Sunday, September 09, 2018

Tearing My Hair Out: NY Times Does It Again

Do women in classical music matter to the NY Times?

What has me going this week is an article that is, exasperatingly, called "Five Minutes to Make You Love Classical Music." Exasperating because that's as clickbait as it gets; the entire proposition is dubious because so many works last longer than that, and because whether you love a piece or not is so dependent on the performance and the circumstances in which you hear it. I mean, who is going to be converted by just five minutes?

The article itself....well, the author got responses from 18 people, who are all critics for the Times or "some of our favorite artists." Here's the breakdown by sex of those who responded:

  • 14 men
  •   4 women

Breakdown by what they do:

One of the four women is Corinna da Fonseca-Wollheim, who is a Times writer. The others are composers Carolyn Shaw and Julia Wolfe, and soprano Julia Bullock.

The men are Zachary Woolfe, Anthony Tommasini, Seth Colter Walls, Joshua Barone, and Michael Cooper of the Times (four critics and one music-biz writer); Esa-Pekka Salonen, Leon Botstein, Yannick Nézet-Séguin, John Eliot Gardiner (conductors; Salonen is, of course, also a distinguished composer); composers Nico Muhly and Nicholas Britell; pianists Daniil Trifonov and Ethan Iverson; director Yuval Sharon.

Fifteen of the works chosen were by men, three by women.

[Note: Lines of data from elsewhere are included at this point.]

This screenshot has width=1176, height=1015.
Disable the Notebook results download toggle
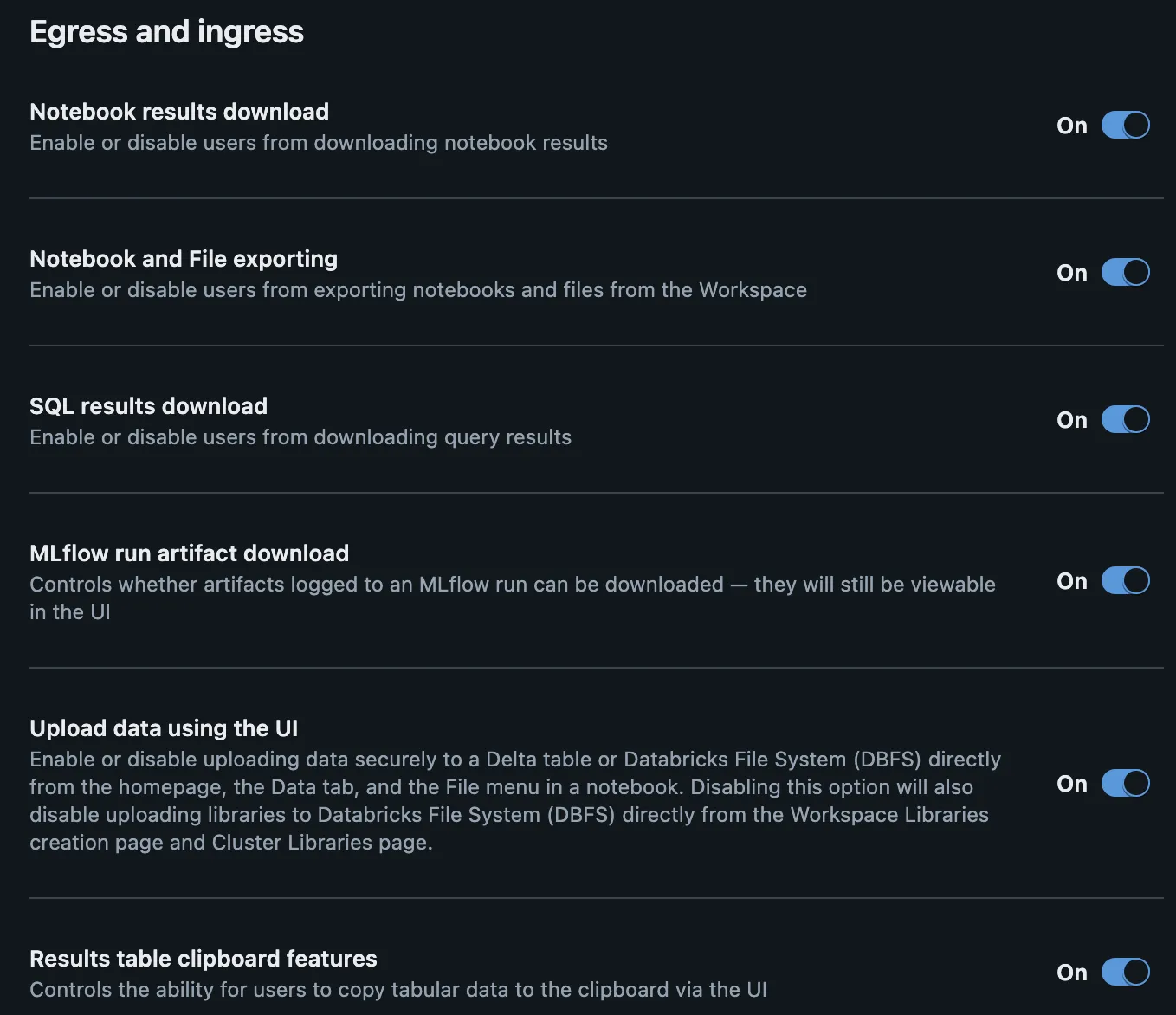1126,125
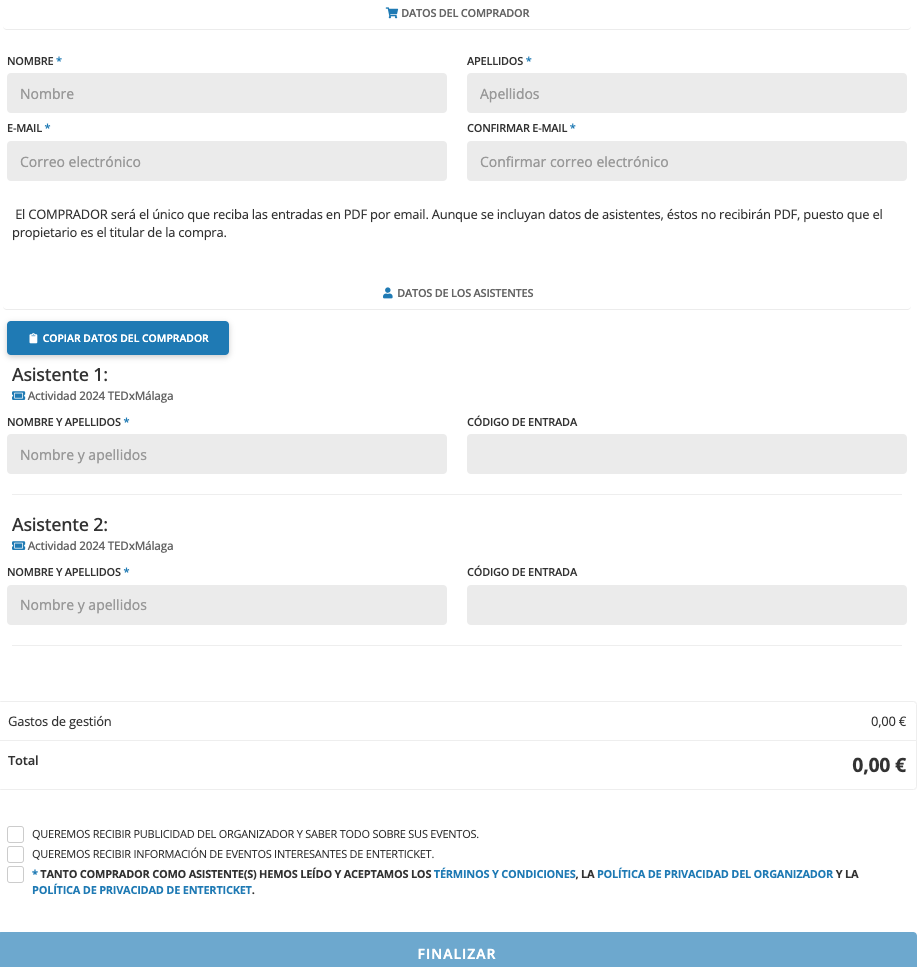Open the Términos y Condiciones link
Screen dimensions: 919x967
pos(504,874)
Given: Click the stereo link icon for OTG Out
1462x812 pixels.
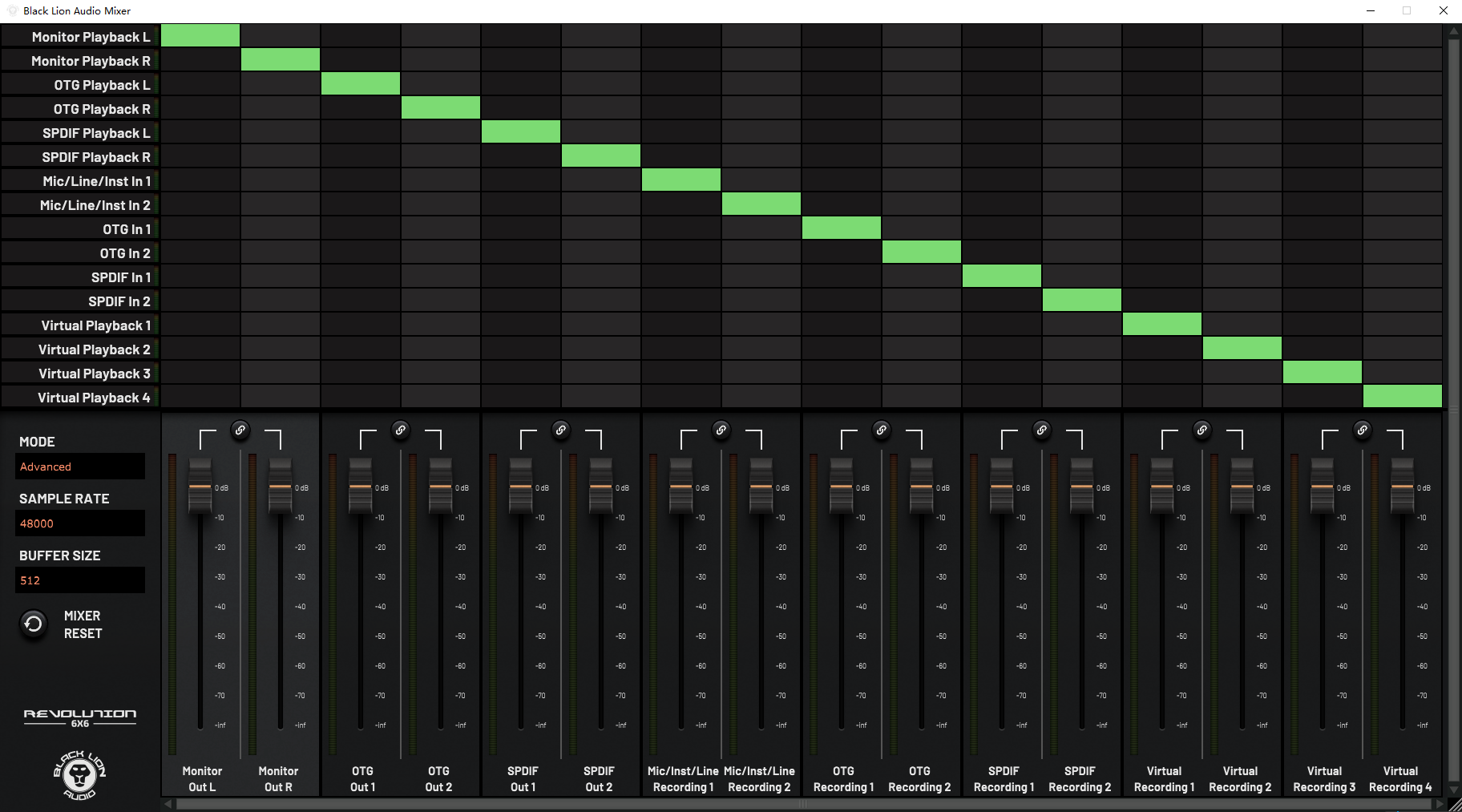Looking at the screenshot, I should point(401,430).
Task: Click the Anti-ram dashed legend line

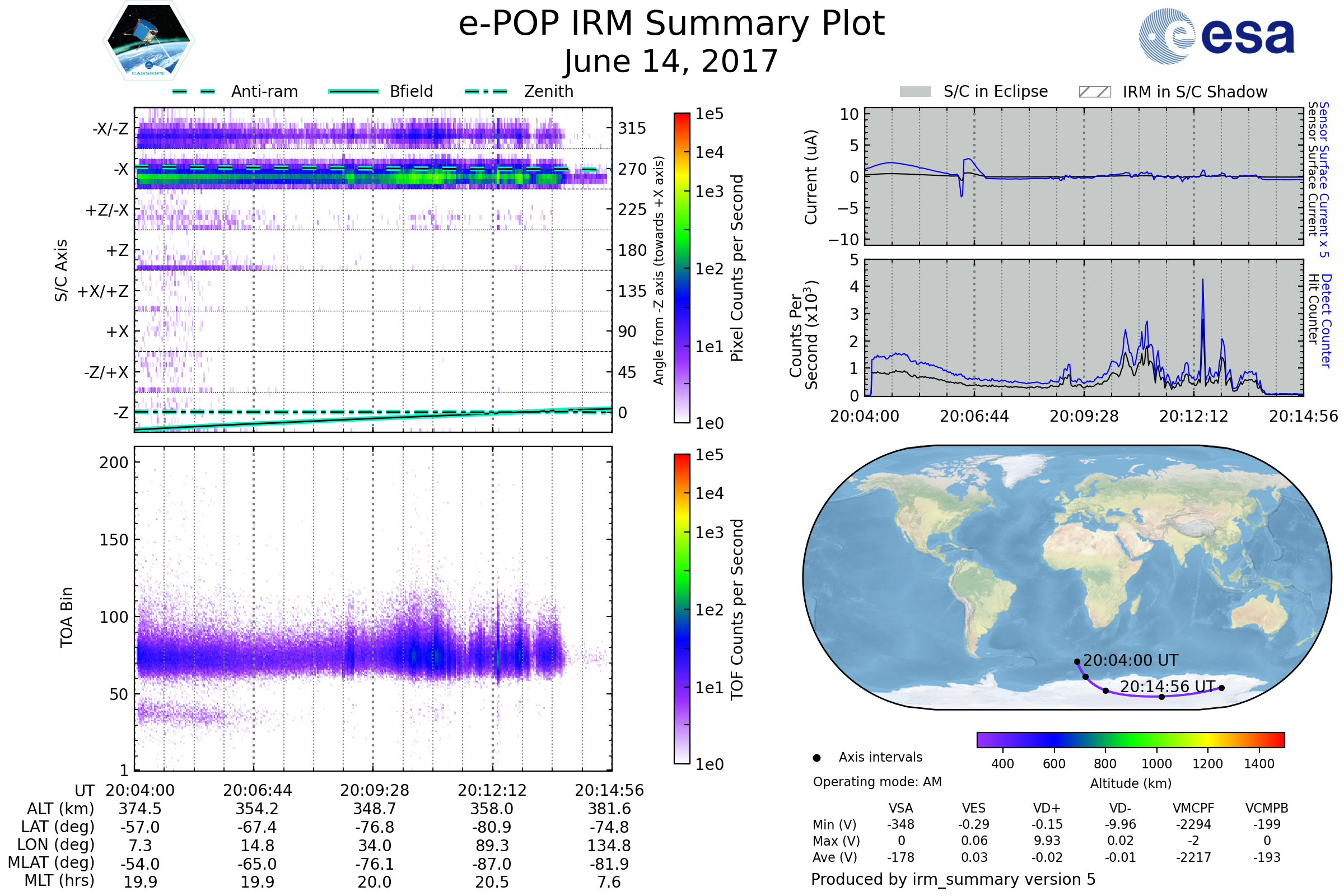Action: [194, 91]
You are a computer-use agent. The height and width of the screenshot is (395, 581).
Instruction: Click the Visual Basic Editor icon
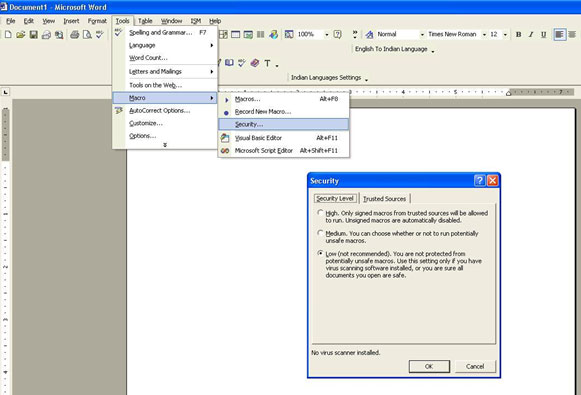tap(225, 138)
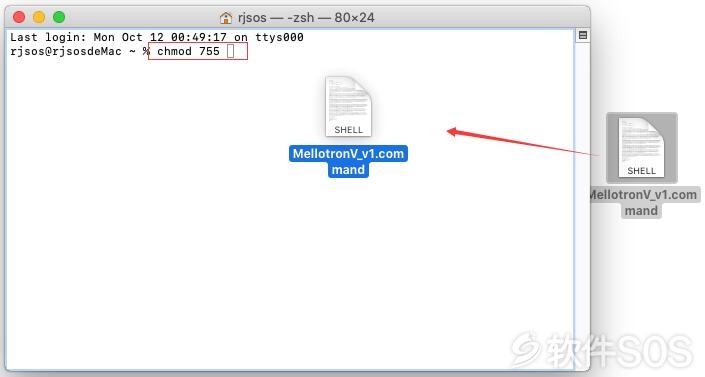Screen dimensions: 705x377
Task: Click the yellow minimize window button
Action: pos(39,17)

So, the Times has no control over what people choose as their potential gateway classical music drugs, but they sure had some control over who they asked about this. Just to suggest a few women who could have been asked and might be among "our favorite artists:" Susanna Mälkki, Marin Alsop, MGT, Yuja Wang, Martha Argerich, Leila Josefowicz, Alisa Weilerstein, Claire Chase, Francesca Zambello, Kaija Saariaho. And as long as the Times's critics got to have their say, how about a couple of highly visible non-artists, Anne Midgette and Deborah Borda?


2 comments:

David Bratman said...

Well, then, they should have asked you. So if they had, what would you have picked, if anything?

Lisa Hirsch said...

Ha, I'm not a big enough wheel to be asked.

I think I would have laughed and rolled my eyes. Any music will be the gateway for somebody. I know people who got started in classical music with Wagner, Baroque opera, Beethoven, early music, Strauss and Shrecker, Mozart, Glass, and on and on.

I love a huge range of music and to some extent I think that just being enthusiastic about a work can help it catch someone's fancy.